Haven't been here for a while and I haven't checked out that NIH link yet but I can tell you that one condition which contributes to B12 deficiency is small intestinal bacterial overgrowth (SIBO).

I learned this from perusing the SIBO chapter in a gastroenterology textbook which I found on a shelf of my GI motility specialist's office. At the time I was a research participant during his study of SIBO in fibromyalgia and chronic fatigue syndrome patients. (Over 90% of about 50 FM patients were positive for SIBO by the way.)

SIBO occurs as the result of infrequent/absent Phase III motility which is commonly called the housekeeper function. Basically, the small intestine is not kept clean so bacteria which reside in the large intestine migrate into the small intestine where they do NOT belong and they interfere with B12 absorption, among other things. SIBO is diagnosed via a hydrogen breath test and is BOTH treatable and preventable.

The motility function is assessed via an antroduodenal motility study.

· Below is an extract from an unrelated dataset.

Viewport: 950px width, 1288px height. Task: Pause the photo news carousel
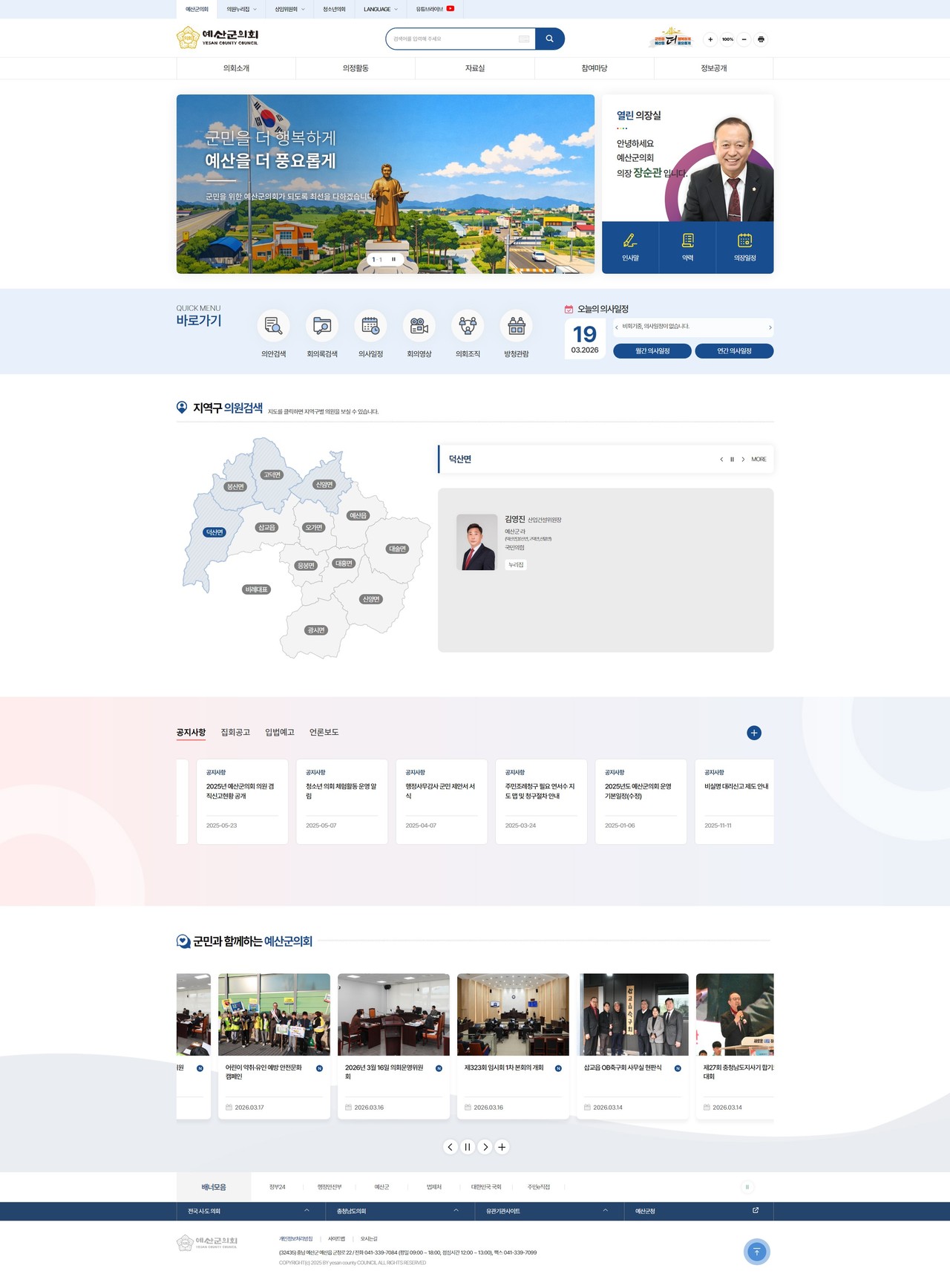[x=468, y=1147]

While SIBO is a condition which has medical science has known about for decades, I was told that it was not easily or inexpensively diagnosed until the last few years. A culture of the small intestine is impractical because it is about 21 feet long. In addition, some of these bacteria (there are 300 to 400 species) are anaerobic and die upon exposure to oxygen.

You might want to consult with a GI motility specialist. Treatment and prevention of SIBO has brought about major improvement in patients' lives. I had had an elevated sedimentation rate for at least seven years which my primary care doctor unable to lower with medication; once the SIBO was addressed, it returned to normal. In addition, I had been made extremely ill by both Mestinon and Ambien; after treatment for SIBO I was able to tolerate both of these medications.